• **WORK INSTRUCTIONS**
If a line of the data below holds the string "computer", copy it.

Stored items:
====================
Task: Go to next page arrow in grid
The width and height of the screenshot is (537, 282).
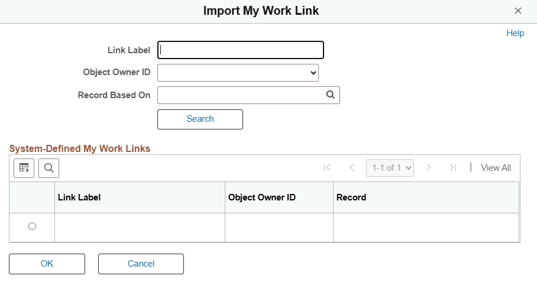Action: 429,168
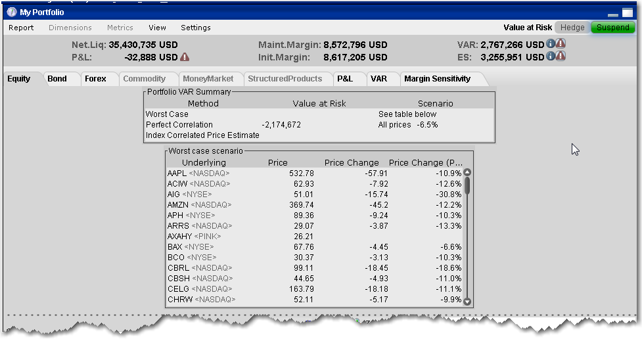Click the Price Change column header

click(x=352, y=162)
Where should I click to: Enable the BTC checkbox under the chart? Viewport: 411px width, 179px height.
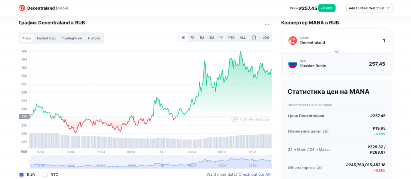[45, 175]
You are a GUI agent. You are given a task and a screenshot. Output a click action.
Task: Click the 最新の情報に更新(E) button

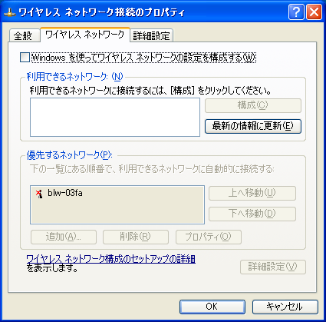pos(253,126)
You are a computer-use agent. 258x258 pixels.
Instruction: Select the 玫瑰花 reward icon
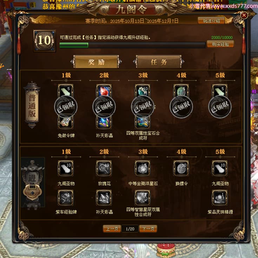[x=104, y=168]
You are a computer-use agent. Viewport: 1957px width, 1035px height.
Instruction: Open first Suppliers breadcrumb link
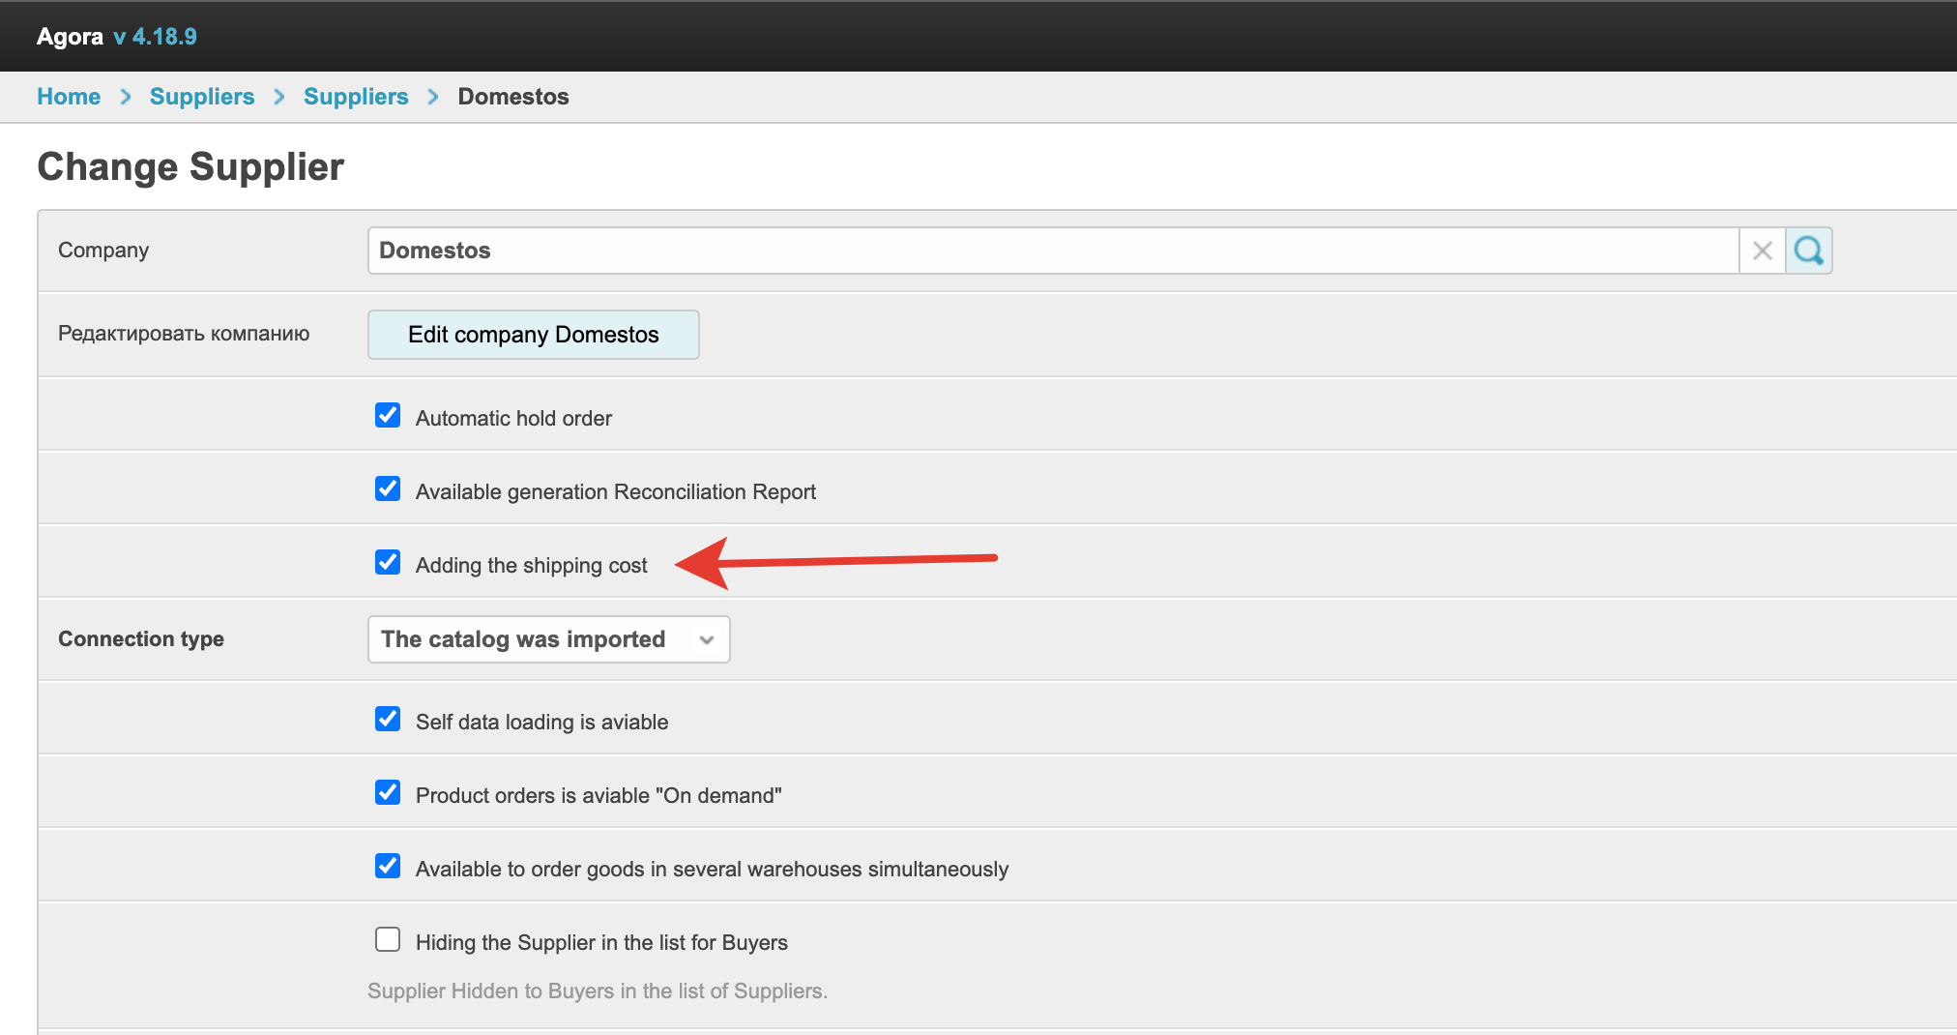202,97
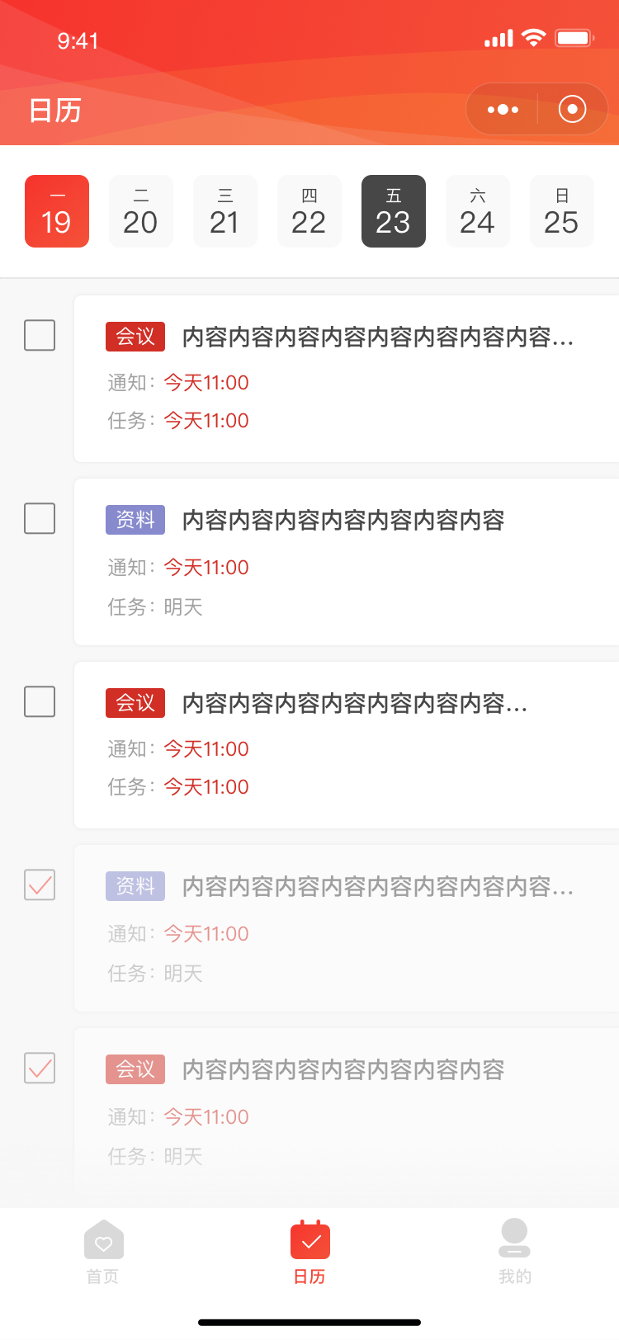The height and width of the screenshot is (1340, 619).
Task: Open the first 会议 task card
Action: tap(347, 379)
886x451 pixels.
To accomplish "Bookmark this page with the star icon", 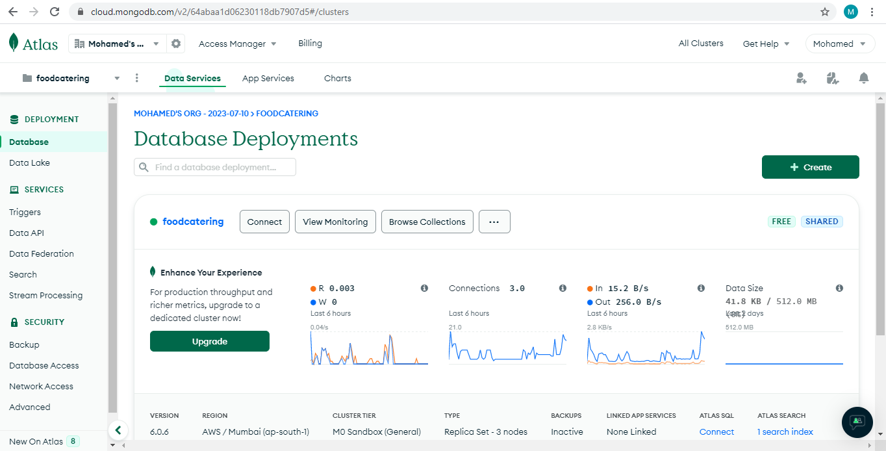I will coord(825,12).
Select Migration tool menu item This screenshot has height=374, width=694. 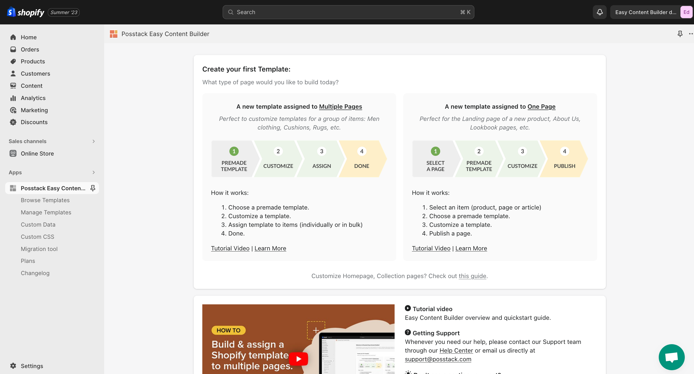tap(39, 249)
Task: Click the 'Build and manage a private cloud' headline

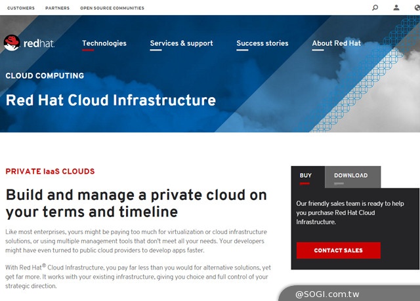Action: tap(137, 203)
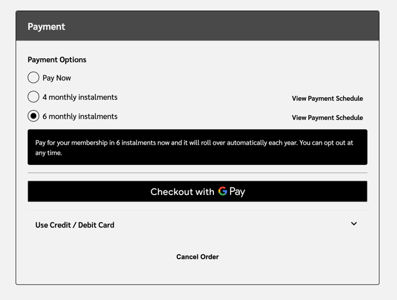Choose the 4 monthly instalments radio button

click(x=34, y=97)
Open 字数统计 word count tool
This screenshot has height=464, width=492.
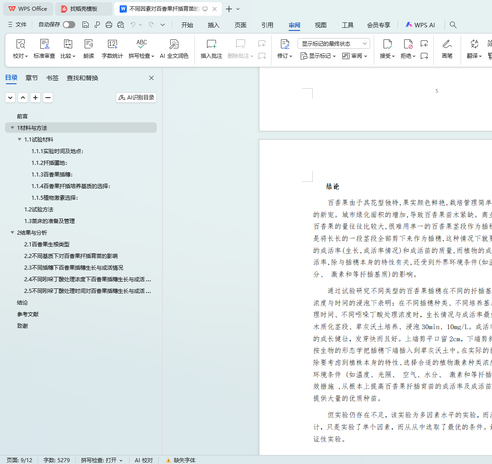click(x=112, y=44)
====================
• **RESPONSE FOR THIS EXERCISE**
You are a computer-use agent. 258x258 pixels.
You are a computer-use agent. Viewport: 1957px width, 1035px height.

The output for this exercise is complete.